I agree - shit or get off the pot! Not only are they focusing much more on this email scandal, but they are dragging this out as long as they possibly can.
RussBLib
(10,618 posts)The Democrats, for about as long as I have been conscious, have not wanted to pursue wrongdoing on the part of Republicans. It's maddening. The GOP has no compunction whatsoever to leveling false charges and insisting on investigations when any suggestion of anything untoward on the part of the Dems is revealed.
And then, when the shoe is on the other foot, the Dems say crap like, "We don't want to look backward; we want to look forward."
Time and again, Dems turn the other cheek, while Republicans slap the fuck out of the Dems.
Sure, the Dems want to be "better than" the GOP; they don't want to sink to the level of the GOP; even if monumental wrongdoing gets pushed under the rug.
LiberalLovinLug
(14,678 posts)And by sitting on their hands, the side effect is that it gives the impression "nothing to see here folks". The media already is so skewed to the right that they for sure will not go out of their way to demonize Republicans if even the Democrats are yawning over some incident.
Maybe in the past Dems could simply rely on the public's (and media's) common sense of decency to see the obvious malfeasance. And that it would be 'beneath them' to sully their hands with pushing the narrative.
But these are different times. Shock journalism, infotainment, 24 hours news, mostly owned by the right. If they don't play the game they will be simply ignored.
chknltl
(10,558 posts)Get it out of the way, let the cards play as they are revealed and let us move on.
L. Coyote
(51,134 posts)You'd think this was election season.

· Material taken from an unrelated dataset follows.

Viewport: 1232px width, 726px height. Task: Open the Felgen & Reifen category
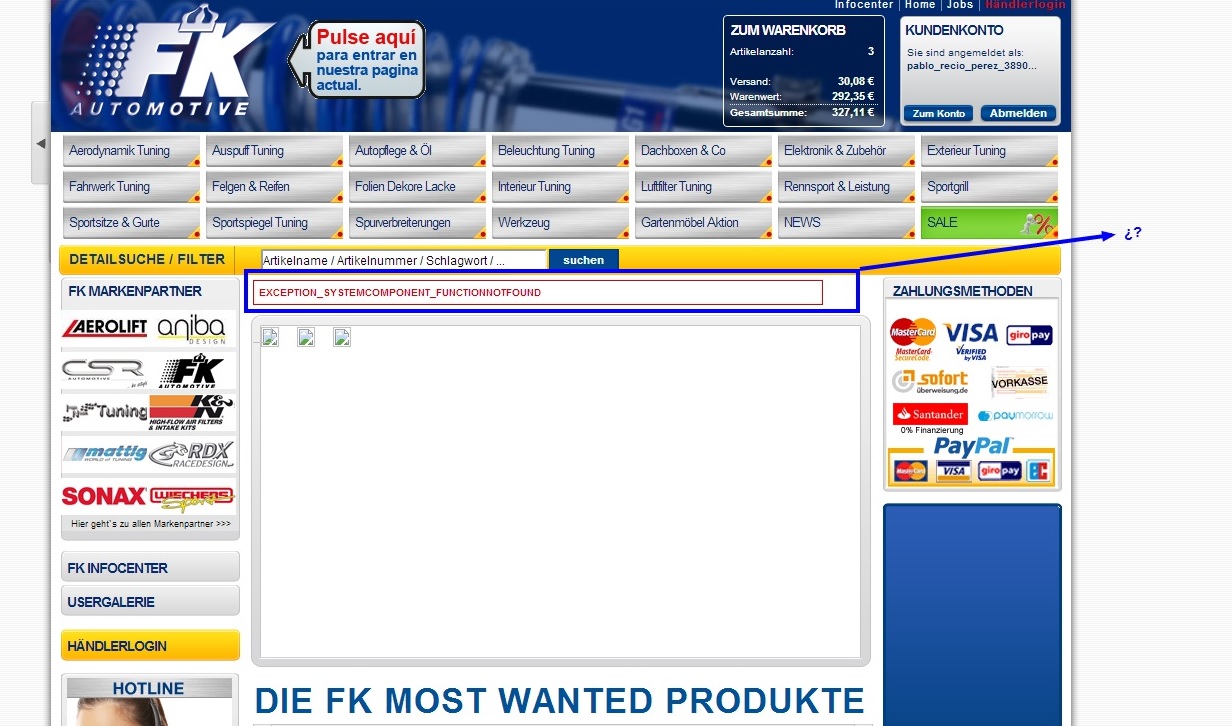tap(274, 187)
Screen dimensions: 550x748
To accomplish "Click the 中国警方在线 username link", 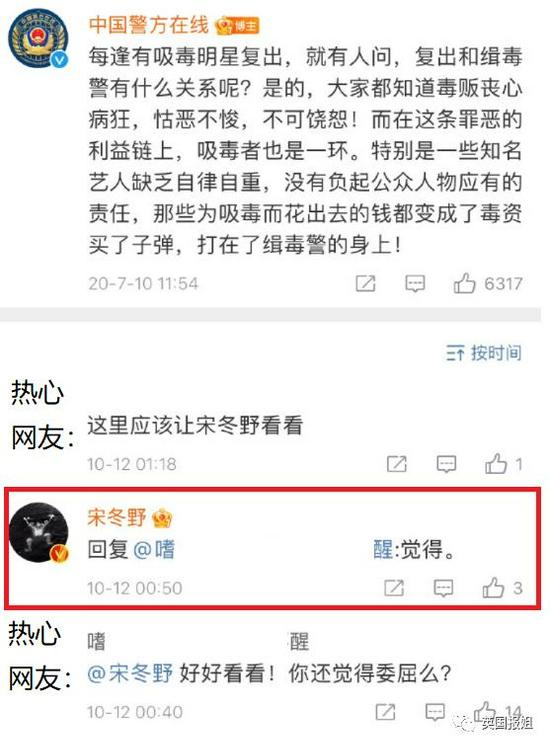I will (149, 25).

You'd also think this BS would not be posted on DU! Oh wait, it is still primary season
senz
(11,945 posts)It concerns an actual event and is relevant to the purpose of this website.
Thank you, CoffeeCat, for posting it. I have missed your contributions and hope all has been well with you.
CoffeeCat
(24,411 posts)Nice to "see" you too. Thanks for the kind words. I hope that your summer is going well.